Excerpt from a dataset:
════════════════

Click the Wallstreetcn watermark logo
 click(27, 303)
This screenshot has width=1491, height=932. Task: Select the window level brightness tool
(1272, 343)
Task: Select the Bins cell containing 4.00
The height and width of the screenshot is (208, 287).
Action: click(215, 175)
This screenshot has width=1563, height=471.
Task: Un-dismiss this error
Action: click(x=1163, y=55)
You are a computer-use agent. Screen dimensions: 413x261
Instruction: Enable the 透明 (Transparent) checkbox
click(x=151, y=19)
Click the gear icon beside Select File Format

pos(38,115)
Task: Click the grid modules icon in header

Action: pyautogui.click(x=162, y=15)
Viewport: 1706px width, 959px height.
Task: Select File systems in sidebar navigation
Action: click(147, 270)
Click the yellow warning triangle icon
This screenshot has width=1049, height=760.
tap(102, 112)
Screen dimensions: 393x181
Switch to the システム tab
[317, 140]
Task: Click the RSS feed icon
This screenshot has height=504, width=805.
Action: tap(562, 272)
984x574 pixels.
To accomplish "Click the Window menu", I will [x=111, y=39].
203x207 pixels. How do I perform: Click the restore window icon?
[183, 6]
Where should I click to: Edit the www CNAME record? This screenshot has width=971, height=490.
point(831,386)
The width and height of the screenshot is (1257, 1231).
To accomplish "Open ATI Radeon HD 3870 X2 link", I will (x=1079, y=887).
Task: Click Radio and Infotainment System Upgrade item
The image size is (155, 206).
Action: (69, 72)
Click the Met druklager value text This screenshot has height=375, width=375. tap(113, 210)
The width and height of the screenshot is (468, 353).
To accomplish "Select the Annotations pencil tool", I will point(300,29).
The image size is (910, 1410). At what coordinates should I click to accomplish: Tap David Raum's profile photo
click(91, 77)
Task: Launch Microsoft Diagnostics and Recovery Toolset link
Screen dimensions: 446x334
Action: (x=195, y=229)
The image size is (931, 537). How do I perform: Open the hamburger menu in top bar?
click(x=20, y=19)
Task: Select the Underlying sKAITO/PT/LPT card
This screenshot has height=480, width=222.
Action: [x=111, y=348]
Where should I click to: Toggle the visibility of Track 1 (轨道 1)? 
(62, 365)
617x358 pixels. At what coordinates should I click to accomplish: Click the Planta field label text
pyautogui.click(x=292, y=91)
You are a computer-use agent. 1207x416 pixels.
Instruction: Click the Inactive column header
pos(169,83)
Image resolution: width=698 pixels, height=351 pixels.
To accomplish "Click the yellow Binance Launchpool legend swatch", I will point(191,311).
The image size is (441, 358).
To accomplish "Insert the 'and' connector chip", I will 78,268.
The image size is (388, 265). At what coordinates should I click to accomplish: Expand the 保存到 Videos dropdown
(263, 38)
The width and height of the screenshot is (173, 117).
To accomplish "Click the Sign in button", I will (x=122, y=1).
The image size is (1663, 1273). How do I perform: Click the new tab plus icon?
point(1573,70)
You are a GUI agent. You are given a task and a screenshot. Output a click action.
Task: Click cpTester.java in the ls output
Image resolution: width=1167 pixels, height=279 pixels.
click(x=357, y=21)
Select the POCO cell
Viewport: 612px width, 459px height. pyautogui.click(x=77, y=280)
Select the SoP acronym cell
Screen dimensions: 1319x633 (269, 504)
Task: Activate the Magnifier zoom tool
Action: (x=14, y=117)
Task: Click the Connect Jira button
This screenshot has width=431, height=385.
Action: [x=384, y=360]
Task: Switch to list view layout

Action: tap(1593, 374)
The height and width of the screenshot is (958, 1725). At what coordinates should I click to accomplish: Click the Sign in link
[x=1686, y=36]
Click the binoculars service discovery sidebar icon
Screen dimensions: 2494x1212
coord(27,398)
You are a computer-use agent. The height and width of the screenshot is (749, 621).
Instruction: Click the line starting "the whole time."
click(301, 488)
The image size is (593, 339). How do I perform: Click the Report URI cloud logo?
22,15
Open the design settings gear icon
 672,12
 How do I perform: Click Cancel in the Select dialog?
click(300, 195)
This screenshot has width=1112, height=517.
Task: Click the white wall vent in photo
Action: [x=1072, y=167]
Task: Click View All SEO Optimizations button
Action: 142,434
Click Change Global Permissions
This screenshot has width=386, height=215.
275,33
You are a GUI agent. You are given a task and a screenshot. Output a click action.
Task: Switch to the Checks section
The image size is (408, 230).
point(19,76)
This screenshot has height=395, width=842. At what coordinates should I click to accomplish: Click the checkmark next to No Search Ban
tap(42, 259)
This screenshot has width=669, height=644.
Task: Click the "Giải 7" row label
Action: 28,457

════════════════

Copy, word for word, the part of the entries that begins with the line containing "Select the SoP acronym cell" and ends with the line containing "Action: [x=384, y=360]", including both of those lines.

Written solution >>
Select the SoP acronym cell
Screen dimensions: 1319x633 (269, 504)
Task: Activate the Magnifier zoom tool
Action: (x=14, y=117)
Task: Click the Connect Jira button
This screenshot has width=431, height=385.
Action: [x=384, y=360]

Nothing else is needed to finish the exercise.